Alors qu'il ne reste plus que quelques dizaines d'heures de discussions avant la date butoir de lundi, le ministre israélien du Renseignement Youval Steinitz a une nouvelle fois tenté de faire pression sur le groupe «5+1» (Chine, États-Unis, France, Royaume-Uni, Russie et Allemagne), qui veulent s'assurer du caractère strictement pacifique du programme nucléaire iranien en échange d'une levée des sanctions internationales contre Téhéran.

Ce proche du premier ministre Benyamin Nétanyahou a averti qu'en cas d'un accord qui laisserait à l'Iran la possibilité de se doter en quelques mois de la bombe atomique, nous «préserveront toutes les options et tous nos droits de faire ce que nous jugeons bon pour défendre Israël», une allusion claire à une possible action militaire pour un pays qui se considère comme la première cible potentielle d'un Iran doté de l'arme nucléaire.

Pour tenter de donner du poids à cette menace, une «fuite» aux médias israéliens révélait en mars que M. Nétanyahou et son ministre de la défense Moshé Yaalon avaient ordonné à l'armée de constituer une réserve budgétaire de 10 milliards de shekels (près de 3 milliards de dollars) pour préparer une possible offensive contre les installations nucléaires iraniennes.

En public, M. Yaalon avait même émis des critiques contre le grand allié américain. «Les États-Unis ont commencé des négociations avec les Iraniens, mais malheureusement dans ce qui est devenu un bazar persan, les Iraniens sont les meilleurs», avait-il déploré.

L'armée israélienne a mis les bouchées doubles pour la mise au point d'une nouvelle version du Hetz (la flèche en hébreu), système d'interception de missiles balistiques que l'Iran pourrait tirer en représailles à une attaque israélienne.

«Israël ne veut pas la guerre»

Mais pour Ephraim Kam, de l'Institut des études pour la sécurité nationale, il n'y a pratiquement aucune chance qu'Israël passe à l'offensive. «Les Américains ne parlent plus d'option militaire depuis un an. Si les négociations sont prolongées -ce qui a de fortes chances de se produire- Israël ne pourra se permettre de passer seul à l'action alors que les Américains continuent à discuter avec les Iraniens».
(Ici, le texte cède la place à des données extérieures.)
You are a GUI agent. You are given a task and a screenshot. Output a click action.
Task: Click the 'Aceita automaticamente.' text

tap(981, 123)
«Israël dispose des capacités de retarder de plusieurs années le programme nucléaire iranien, mais pas de le réduire à néant», poursuit-il.
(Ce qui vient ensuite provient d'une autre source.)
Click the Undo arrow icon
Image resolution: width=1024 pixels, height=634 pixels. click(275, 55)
Ephraim Asculai, spécialiste des questions nucléaires dans le même institut, estime qu'Israël «a tout intérêt à jouer la carte diplomatique pour que les sanctions internationales imposées à l'Iran ne soient pas levées». «En cas d'accord, Israël ne pourra attaquer un pays qui vient de s'entendre avec les États-Unis», dit-il.
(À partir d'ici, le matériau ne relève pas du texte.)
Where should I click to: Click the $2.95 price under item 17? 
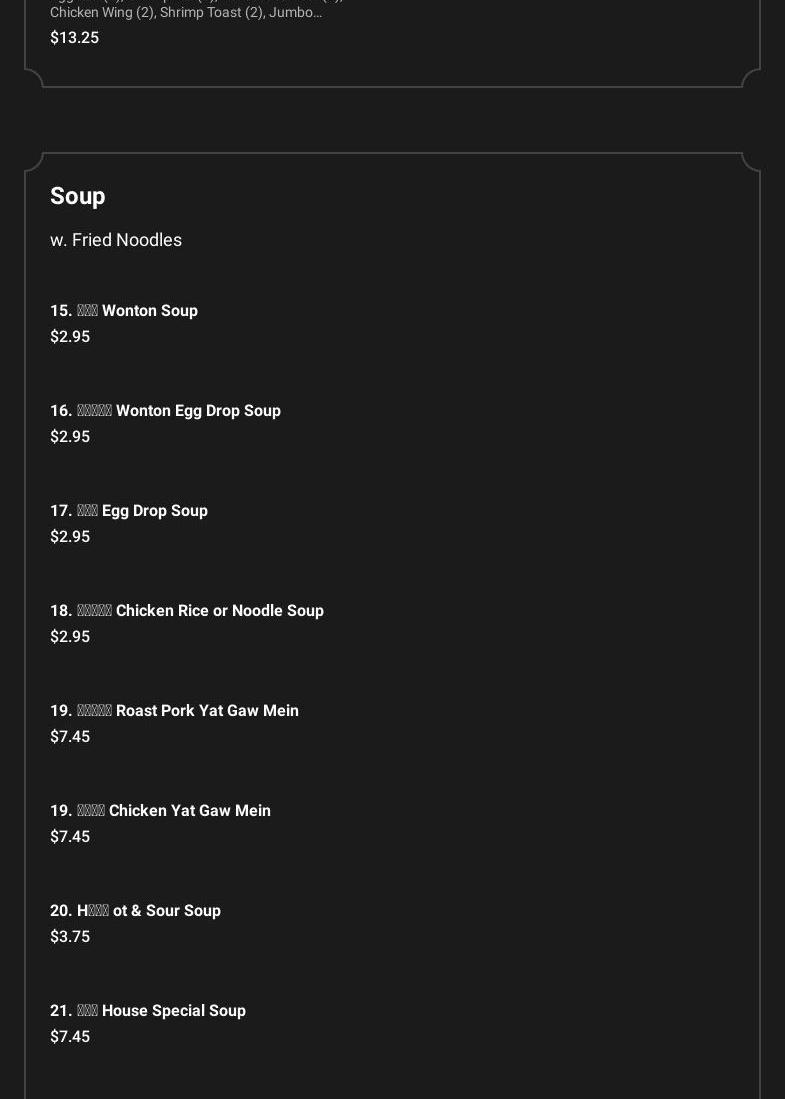(70, 537)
Pour Emily Landau, chef d'un projet sur le contrôle des armements, les menaces israéliennes visent un autre objectif. «Israël ne veut pas la guerre. En brandissant la menace d'une intervention militaire, Israël mise sur l'effet de dissuasion. Cela a marché auprès des Européens, qui par crainte d'une guerre dans le Golfe, ont imposé un embargo sur leurs achats de brut iranien».

Mais, selon elle, un «bon accord n'est pas possible car il n'inclura pas les missiles balistiques iraniens qui pourraient être dotés de têtes nucléaires».

Sur la même longueur d'onde, Ephraim Halevy, ex-patron des services de renseignements israéliens qui, selon des experts, mène depuis des années une campagne clandestine de sabotage et d'assassinats de savants atomistes iraniens, «Israël dispose des moyens de provoquer de gros dégâts en Iran».

«Mais la véritable option militaire relève avant tout des États-Unis avec leurs troupes, leur marine et leur aviation déployées dans le Golfe. L'idéal pour Israël comme pour les États-Unis serait de gagner la partie en montrant sa force sans avoir à s'en servir», ajoute cet ancien maître-espion.

Israël est considéré comme la seule puissance nucléaire du Moyen-Orient et n'a pas signé le Traité sur la non-prolifération des armes nucléaires (TNP).